* [Document]:
-*-

# Deadly storm in southern France



## bigtree (Feb 3, 2007)

http://www.euronews.com/2014/09/18/five-dead-as-fatal-floods-hit-southern-france/


----------



## Ian_n_Suzy (Feb 15, 2009)

> http://www.euronews.com/2014/09/18/five-dead-as-fatal-floods-hit-southern-france/


That looks very bad. Nine seconds in there is a motorhome upside down (in the river I think, looks like a Knaus).


----------



## daffodil (Aug 7, 2014)

We had a massive downpour the day before on the way to st Flour halfway between Cleremont Ferrand and Millau so pulled up and stayed in an Aire at St Flour as the driving Visibility was appalling, Then the next day we traveled on and pitched up on a farm that night near the river, and about 4am the heavens opened and the thunder and lightening was so savage it was rocking the van, and no more sleep was to be had, it lasted until about 6am, but in that two hours it was ferocious the worst I have ever been in , we were not all the way south so it must have been horrendous there


----------



## suedew (May 10, 2005)

Drove through the worst weather ever en route to Narbonne, well john did, not been able to open link. Lots of traffic stopped on side of the road.
Lorry going like mad blowing horn and about a metre away from car in front the spray was so heavy I thought the windscreen would shatter.
Very frightening

Sue


----------



## aldra (Jul 2, 2009)

sue that must have been frightening, glad you are both Ok

keep an eye on the weather forecast when you choose your site over the next few days

sandra


----------



## GerryD (Sep 20, 2007)

We have friends in two motorhomes currently in that area heading for Spain. Hope they and any other travellers are ok.
Gerry


----------



## gaspode (May 9, 2005)

Fortunately we looked at the weather forecasts and have avoided anywhere south of the Dordogne. Weather there has been superb for the past three weeks and still good despite the odd thundery shower. My advise is to stay north and watch the forecasts for a few days if you're crossing the channel this weekend.


----------



## autostratus (May 9, 2005)

We are at the northerly end of the Dordogne, Chateau le Verdoyer, Champs Romain about 40 miles S of Limoges.
We had heavy and continuous thunderstorms overnight Wednesday/Thursday and some sunny intervals during Thursday
It was thundering in the distance in the evening but settled down around 11pm.
Today we have sun and cloud and a reasonable forecast.

After 3 weeks of sun we aren't grumbling. We still have a couple of weeks before we are due home and hope for a little more.


----------



## Bobmarley3 (Oct 12, 2011)

Gillian (autostratus) - stay where you are. I'm in Scarborough and it's been low cloud/sea fret for 6 days now. Sick of hearing weather man saying how warm and sunny it is 'darn sarf' It's 'orrible here 
MrsBob


----------



## autostratus (May 9, 2005)

"Bobmarley3" wrote


> Gillian (autostratus) - stay where you are. I'm in Scarborough and it's been low cloud/sea fret for 6 days now. Sick of hearing weather man saying how warm and sunny it is 'darn sarf' It's 'orrible here
> MrsBob


Ha-Ha. We know Scarborough well, married there in 1959 but moved on a few years later. Lived in Stepney Road.

Still pine for it on (a few) occasions but not when there's one of those 'orrible sea frets. We always used to say to visiting friends "Try the Mere, it's probably clear there."

-*-

* [What is asked]: Could you reproduce, word for word, the stretch of the thread about the storm in southern France from "We had a massive" through "of the road."?

* [Collected data]:

-*-

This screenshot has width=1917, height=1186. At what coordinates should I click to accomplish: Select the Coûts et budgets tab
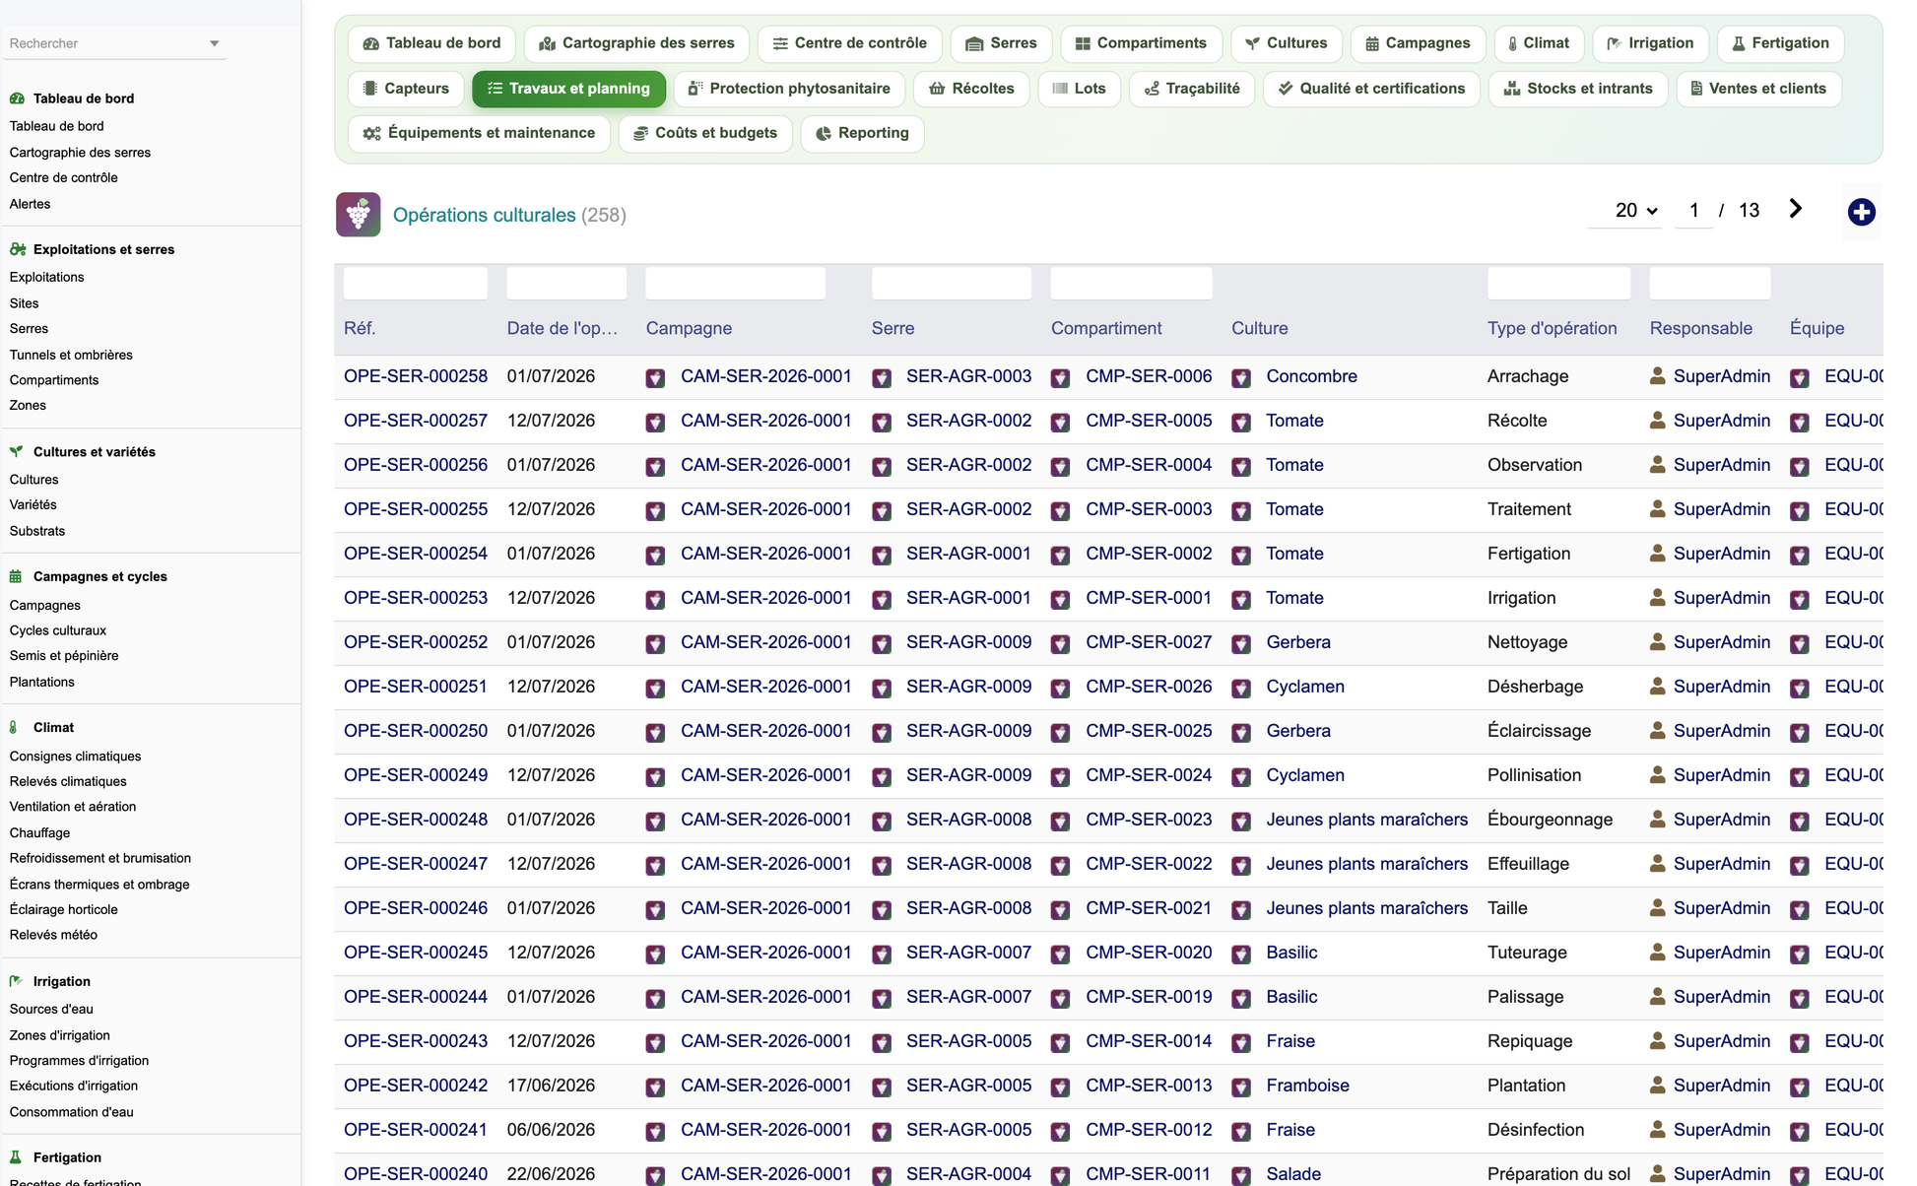pyautogui.click(x=705, y=133)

-*-

* [Written solution]:
We had a massive downpour the day before on the way to st Flour halfway between Cleremont Ferrand and Millau so pulled up and stayed in an Aire at St Flour as the driving Visibility was appalling, Then the next day we traveled on and pitched up on a farm that night near the river, and about 4am the heavens opened and the thunder and lightening was so savage it was rocking the van, and no more sleep was to be had, it lasted until about 6am, but in that two hours it was ferocious the worst I have ever been in , we were not all the way south so it must have been horrendous there


----------



## suedew (May 10, 2005)

Drove through the worst weather ever en route to Narbonne, well john did, not been able to open link. Lots of traffic stopped on side of the road.